Gregg, the term "SRO" does not literally mean there is no bathroom.  According to HUD's definition, "SRO housing contains units for occupancy by one person. These units may contain food preparation or sanitary facilities, or both." http://portal.hud.gov/hudportal/HUD?src=/program_offices/comm_planning/homeless/programs/sro

More to the original point, you can have an "efficiency" or "0 bedroom" unit that shows a bathroom, and a living space with a small kitchen.  It doesn't matter if they call it a "bedroom" or "living space" or "great room".  If the applicant wants a building permit that makes it a legal residential occupancy, then they have to tell you so that you can plan check (planning and building codes) for that occupancy.

If the applicant wants to use that same exact space configuration as an executive office (here's an obscure reference: like Harrison Ford's office in "Gigi"), then fine, let the permit call it a B occupancy - - but then they can't legally use it as a residence, sell or rent it it as a residence, etc.


----------



## 4thorns (Nov 23, 2013)

Thank you all for the replies.

**Given data**
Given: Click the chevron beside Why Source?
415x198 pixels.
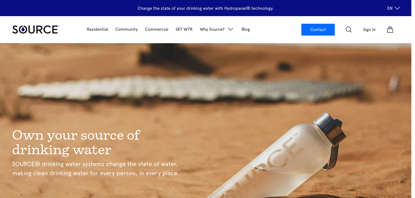Looking at the screenshot, I should [231, 30].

**Your tasks**
1. In the forum thread on SRO housing, what does HUD's quoted definition say SRO units may contain?
2. Summarize the forum thread on SRO housing in two sentences.
3. Resume the forum thread on SRO housing and occupancy, continuing from its last line.

**Answers per task**
1. Food preparation or sanitary facilities, or both.

2. Under HUD's definition, SRO units are for occupancy by one person and may contain food preparation or sanitary facilities, so the term does not literally mean there is no bathroom. Whatever the space is called, an applicant seeking a permit for legal residential occupancy must say so for plan check, while the same space permitted as a B occupancy cannot legally be used, sold, or rented as a residence.

3.
I've located all the code references posted here and appreciate the help. I'm dealing with this from a design standpoint and want to make sure

that the plans reflect the code as accurately as possible and at the same time, make the customer understand what's going on. I've found both

to be tough tasks at times as the codes can be a little vague. I hate to do it but when I'm stuck in a grey area, and pressed for time I leave it up to the

home buyer to hash it out with one of you inspectors to tell me what the plans need to show. I'd much rather talk to one of you myself and cut

out the middle man (not to mention possible miscommunication) but it doesn't always work that way!

Thanks again.


----------



## cda (Nov 23, 2013)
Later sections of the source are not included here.